═════ Supplied passage
Otus is an educational technology company providing a learning management system, data warehouse and many classroom management tools for K-12 students, teachers, parents, and administrators. Otus was nominated as a finalist of two 2016 Codie awards in the "Best Classroom Management System" and "Best K-12 Course or Learning Management Solution" categories, one 2018 Codie award for "Best Student Assessment Solution", and two 2019 Codie awards for "Best Data Solution" and "Best Administrative Solution". Otus was a finalist in EdTech Digest's 2016 "District Data Solution" and "Learning Management System" categories. Otus co-founder Chris Hull was also announced as one of the National School Boards Association's "20 to Watch Educators for 2016".
══════════
═════ Information provided
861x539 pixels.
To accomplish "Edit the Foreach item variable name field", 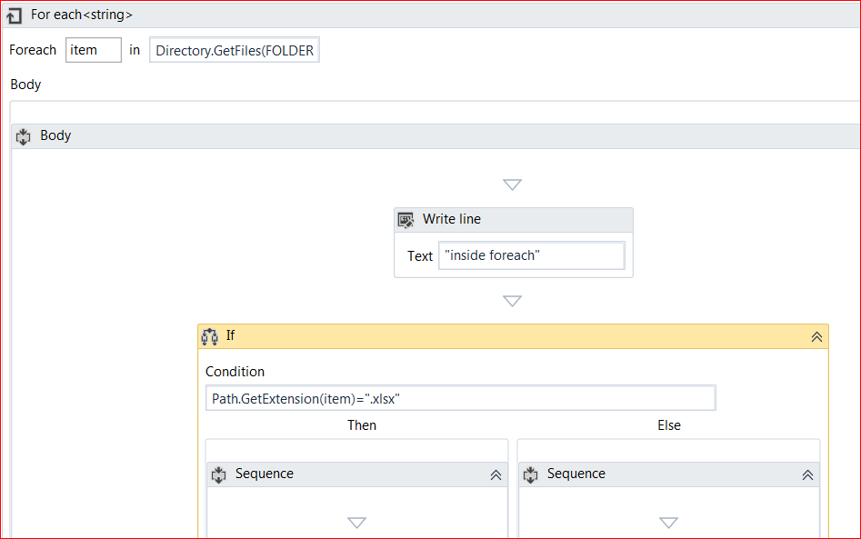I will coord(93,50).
══════════
═════ Information provided
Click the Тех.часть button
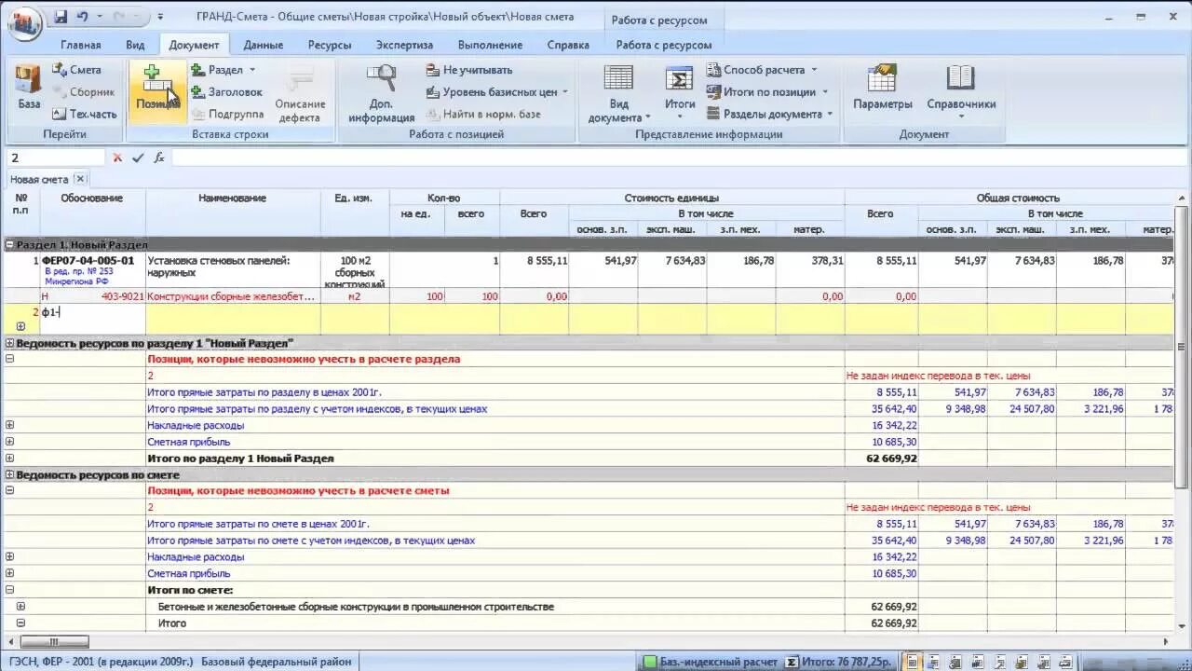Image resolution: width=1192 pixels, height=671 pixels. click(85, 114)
══════════
═════ Information provided
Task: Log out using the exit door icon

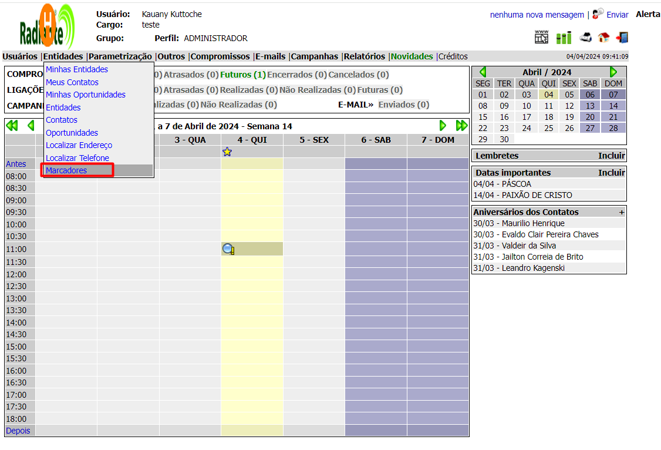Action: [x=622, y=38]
══════════
What is needed
Quote the passage about Otus word for word, from start to finish.

In response
Otus is an educational technology company providing a learning management system, data warehouse and many classroom management tools for K-12 students, teachers, parents, and administrators. Otus was nominated as a finalist of two 2016 Codie awards in the "Best Classroom Management System" and "Best K-12 Course or Learning Management Solution" categories, one 2018 Codie award for "Best Student Assessment Solution", and two 2019 Codie awards for "Best Data Solution" and "Best Administrative Solution". Otus was a finalist in EdTech Digest's 2016 "District Data Solution" and "Learning Management System" categories. Otus co-founder Chris Hull was also announced as one of the National School Boards Association's "20 to Watch Educators for 2016".